§ **Exercise prompt**
Pictures stay out of the copy. Retype exactly the lines below from the one with "Click the edoobox logo in trigger header" through the one with "Click the Admin gear icon".

§ **Data records**
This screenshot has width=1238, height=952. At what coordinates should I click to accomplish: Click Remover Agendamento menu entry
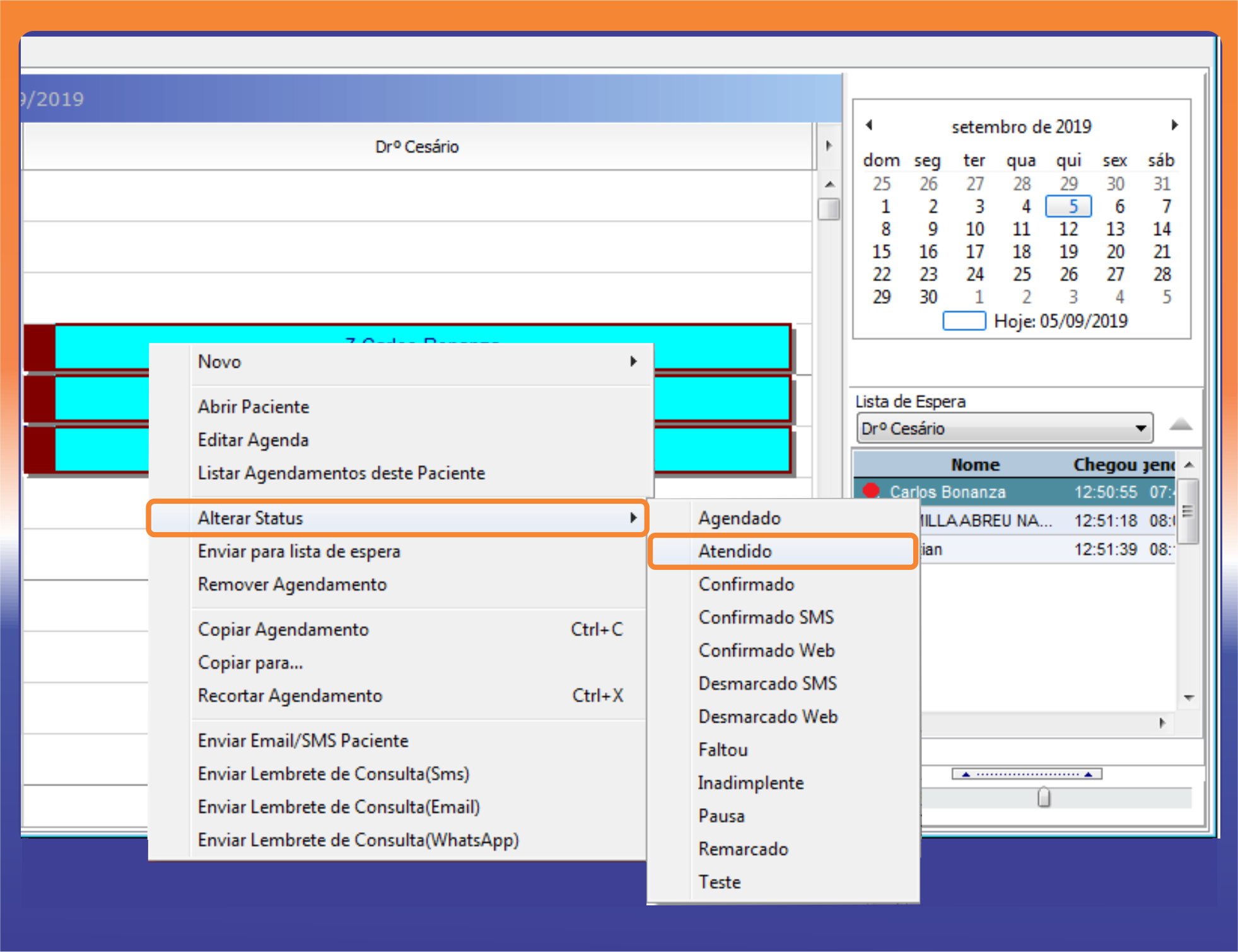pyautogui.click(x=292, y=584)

==

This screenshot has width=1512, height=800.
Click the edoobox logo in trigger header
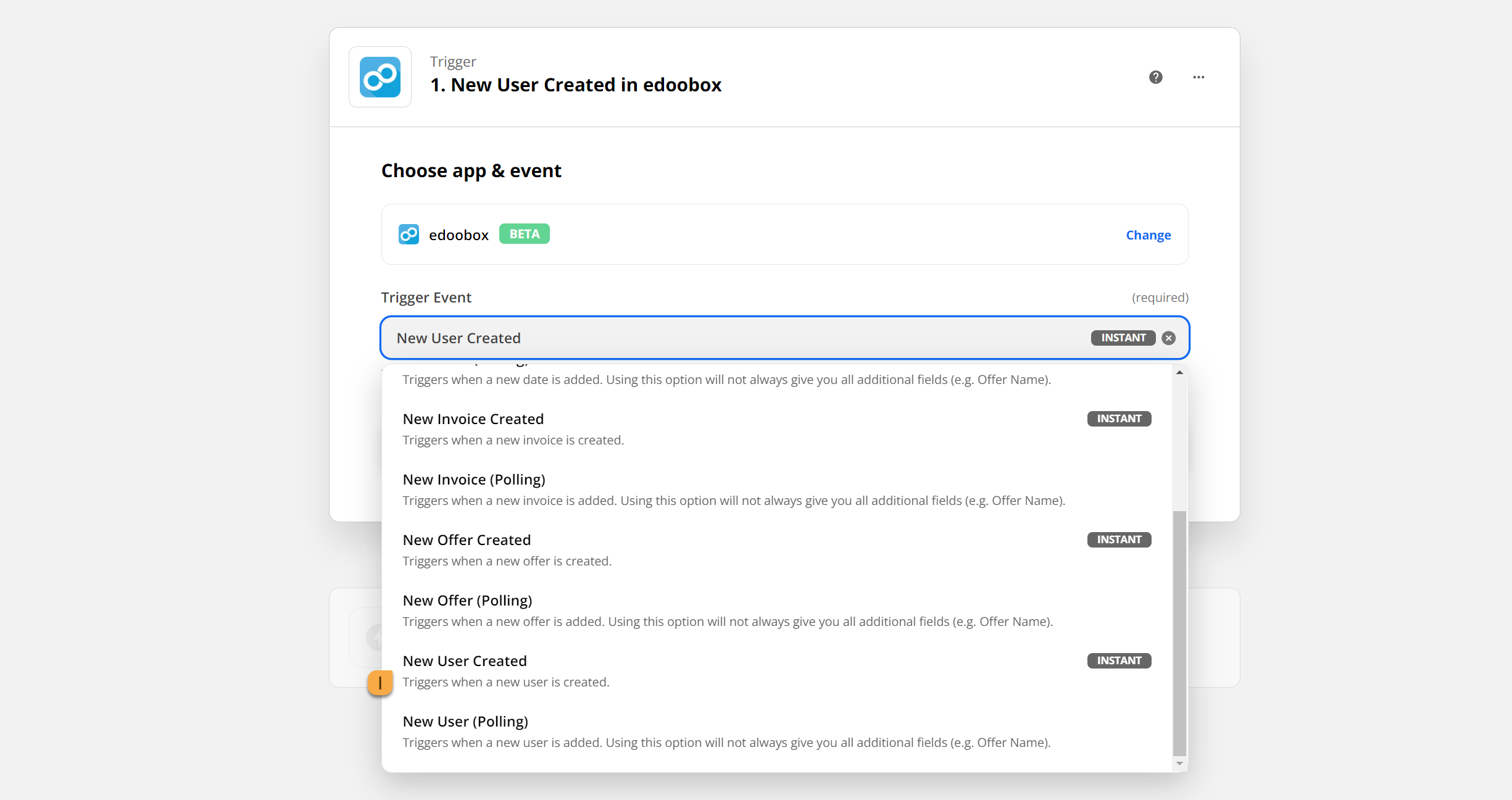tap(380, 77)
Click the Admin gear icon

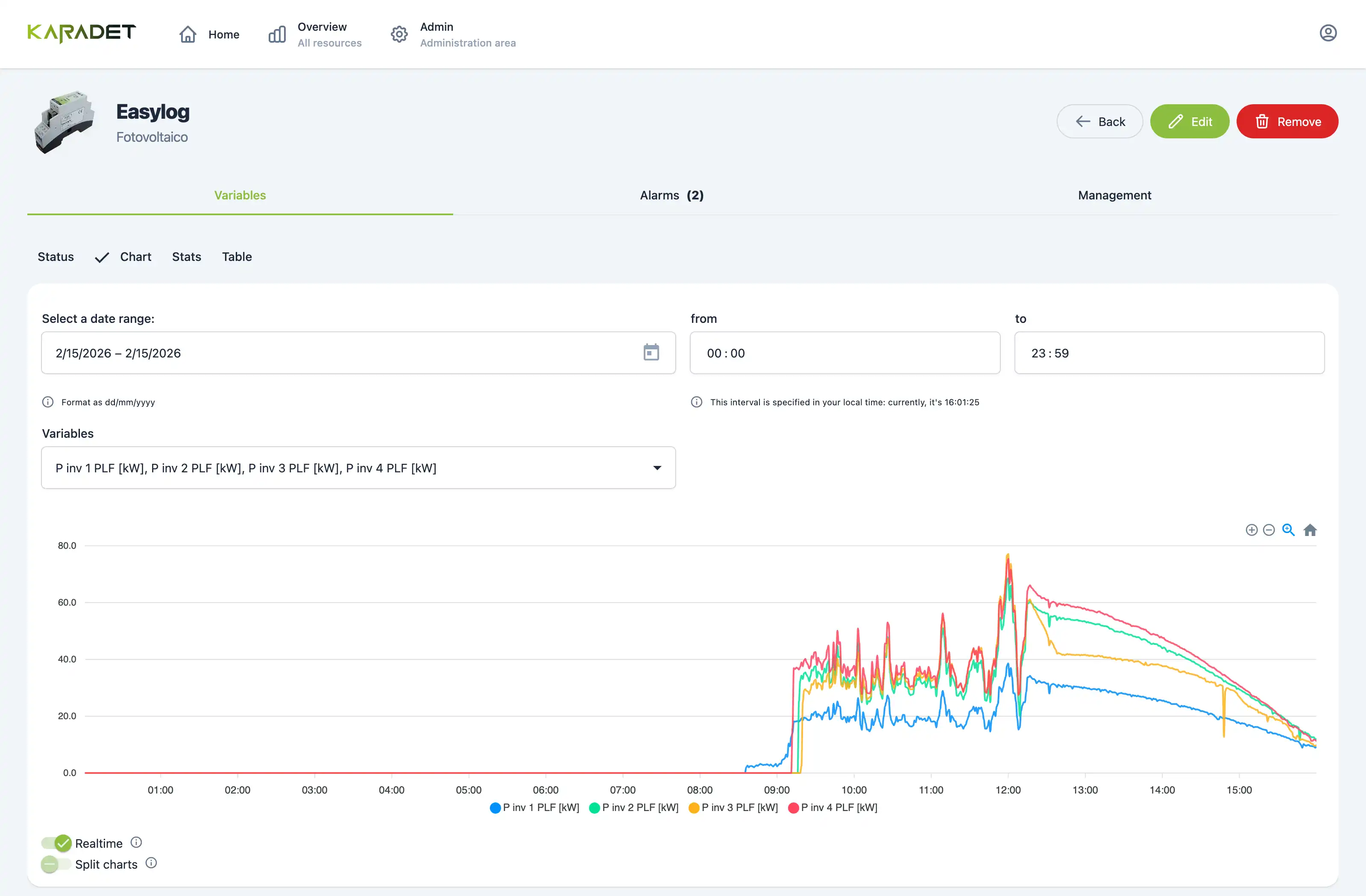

§ **Final answer**
Click the edoobox logo in trigger header
tap(380, 77)
Click the Admin gear icon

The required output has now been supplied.